By Joe Bukuras
Former president Donald Trump took to social media Sunday to blame Republican losses in the November midterm elections on candidates who opposed abortion for any reason.
His comments drew criticism from many pro-life advocates.
On his social media platform, Truth Social, Trump posted: “It wasn’t my fault that the Republicans didn’t live up to expectations in the MidTerms.”
“I was 233-20!” he added, referencing his win-to-loss ratio on candidates he endorsed.
“It was the ‘abortion issue,’ poorly handled by many Republicans, especially those that firmly insisted on No Exceptions, even in the case of Rape, Incest, or Life of the Mother, that lost large numbers of Voters,” Trump said.
“Also, the people that pushed so hard, for decades, against abortion, got their wish from the U.S. Supreme Court, & just plain disappeared, not to be seen again,” he added.
“Plus, Mitch stupid $’s!”
The pro-life political advocacy organization Susan B. Anthony Pro-Life America responded with a Jan. 2 statement asserting that unambiguously pro-life candidates have an electoral edge.
“The approach to winning on abortion in federal races, proven for a decade, is this: state clearly the ambitious consensus pro-life position and contrast that with the extreme view of Democrat opponents,” read the statement titled “GOP Presidential Nominees Must Put Forth a Strong Pro-Life Agenda.”
“We look forward to hearing that position fully articulated by Mr.
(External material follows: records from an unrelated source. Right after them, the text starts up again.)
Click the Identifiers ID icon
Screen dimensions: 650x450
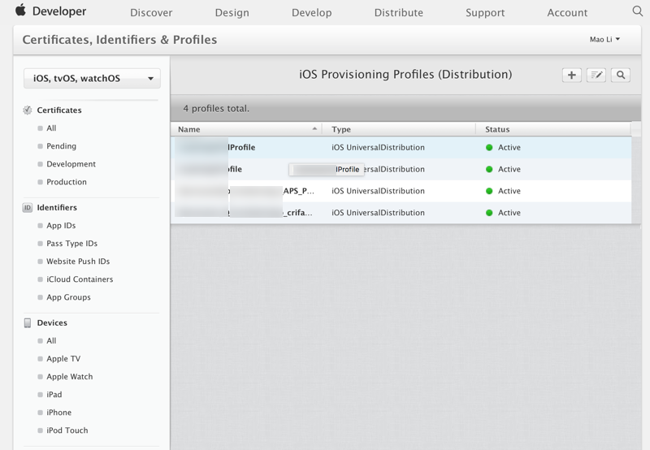pyautogui.click(x=28, y=208)
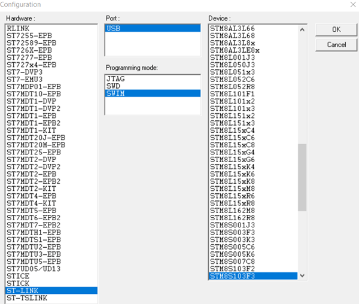The width and height of the screenshot is (359, 304).
Task: Choose JTAG programming mode
Action: point(115,78)

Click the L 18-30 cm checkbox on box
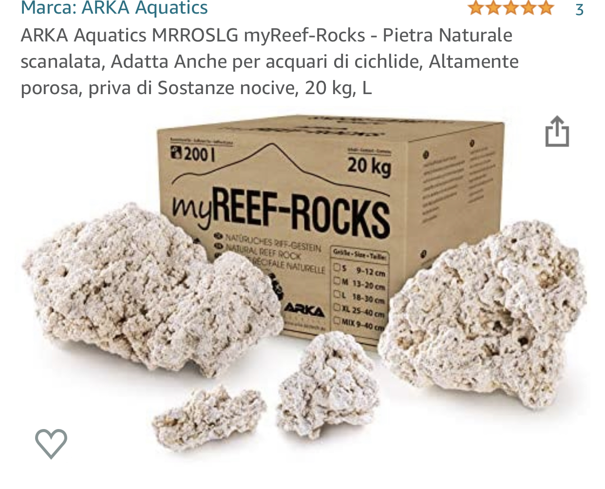coord(337,294)
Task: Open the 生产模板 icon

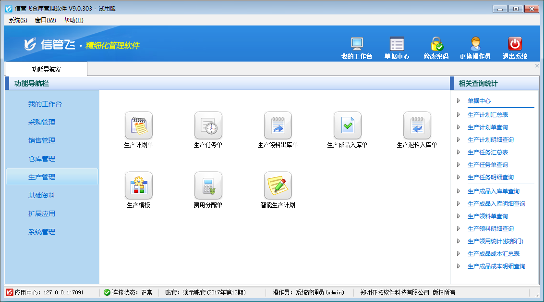Action: click(x=138, y=186)
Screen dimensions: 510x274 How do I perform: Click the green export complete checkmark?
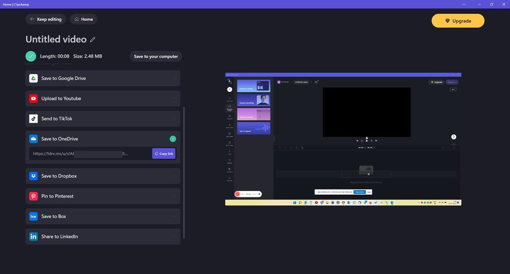31,56

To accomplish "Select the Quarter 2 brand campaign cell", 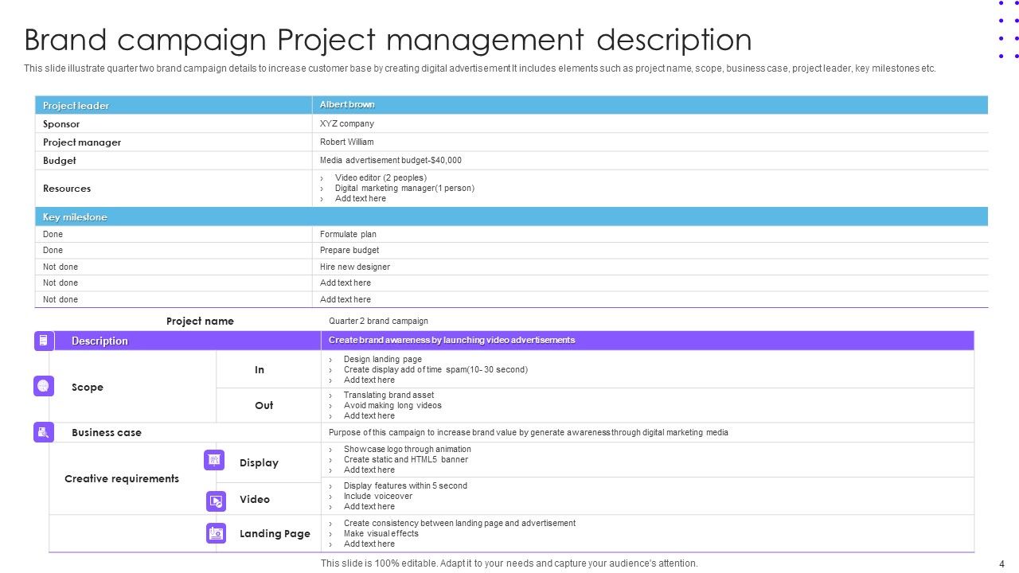I will [379, 321].
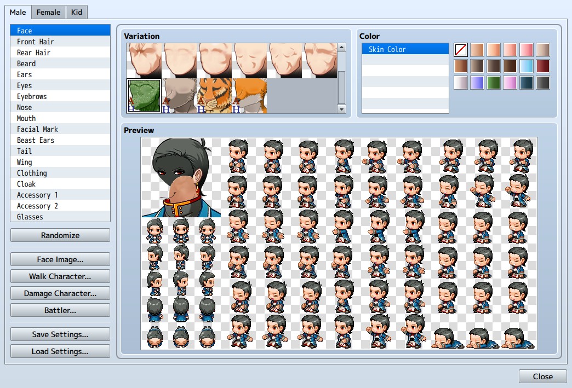Image resolution: width=572 pixels, height=388 pixels.
Task: Click the no-color swatch with red slash
Action: pyautogui.click(x=461, y=50)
Trump and all presidential candidates,” the statement said.
“There was ALSO a profound midterm lesson for future federal candidates: those who adopted the Ostrich Strategy on abortion lose,” the statement said.
Susan B. Anthony Pro-Life America was a strong advocate of the former president in both the 2016 and 2020 presidential elections for his pro-life record and even called him “The Most Pro-Life President Ever” on signs at the 2020 March for Life.
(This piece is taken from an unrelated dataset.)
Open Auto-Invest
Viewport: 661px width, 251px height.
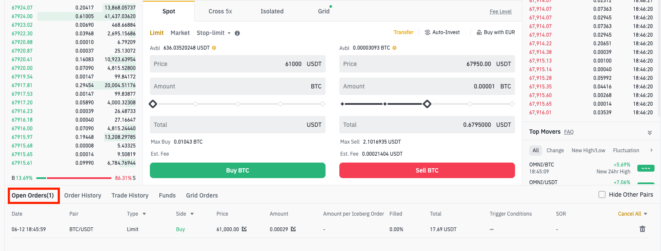click(442, 32)
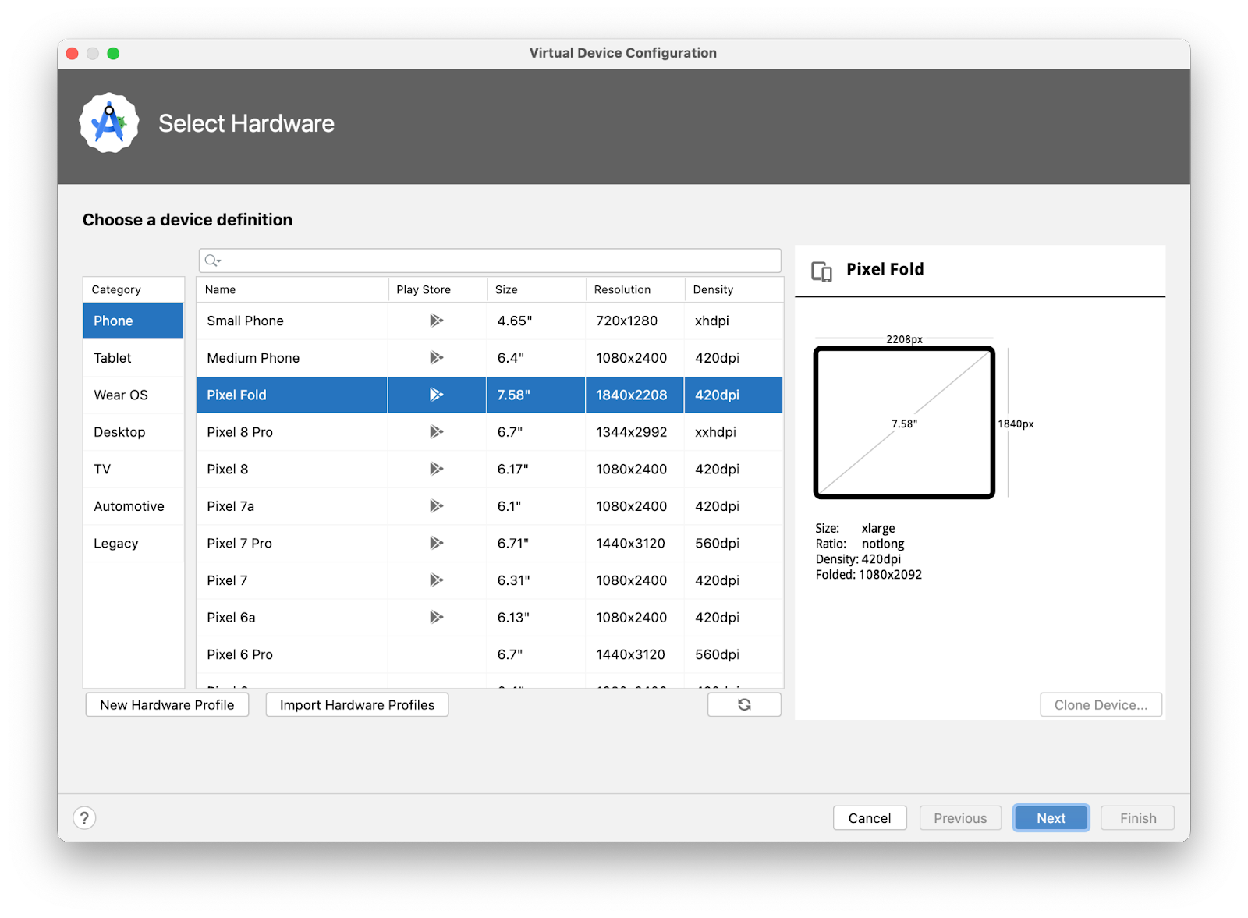
Task: Switch to the Wear OS category
Action: [x=121, y=395]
Susan B. Anthony Pro-Life America was not the only one to respond to Trump’s comments.
Lila Rose, president of the pro-life advocacy group Live Action, tweeted: “Trump is way out of line here on life. He does not have a pulse on where his potential base is — as many believed he has in the past.”
“This kind of nonsense will be a losing political strategy for him,” she wrote in the Jan. 2 tweet.
Kristan Hawkins, president of the pro-life organization Students for Life, wrote in a Jan. 2 tweet that Trump “needs to be corrected” on his statement.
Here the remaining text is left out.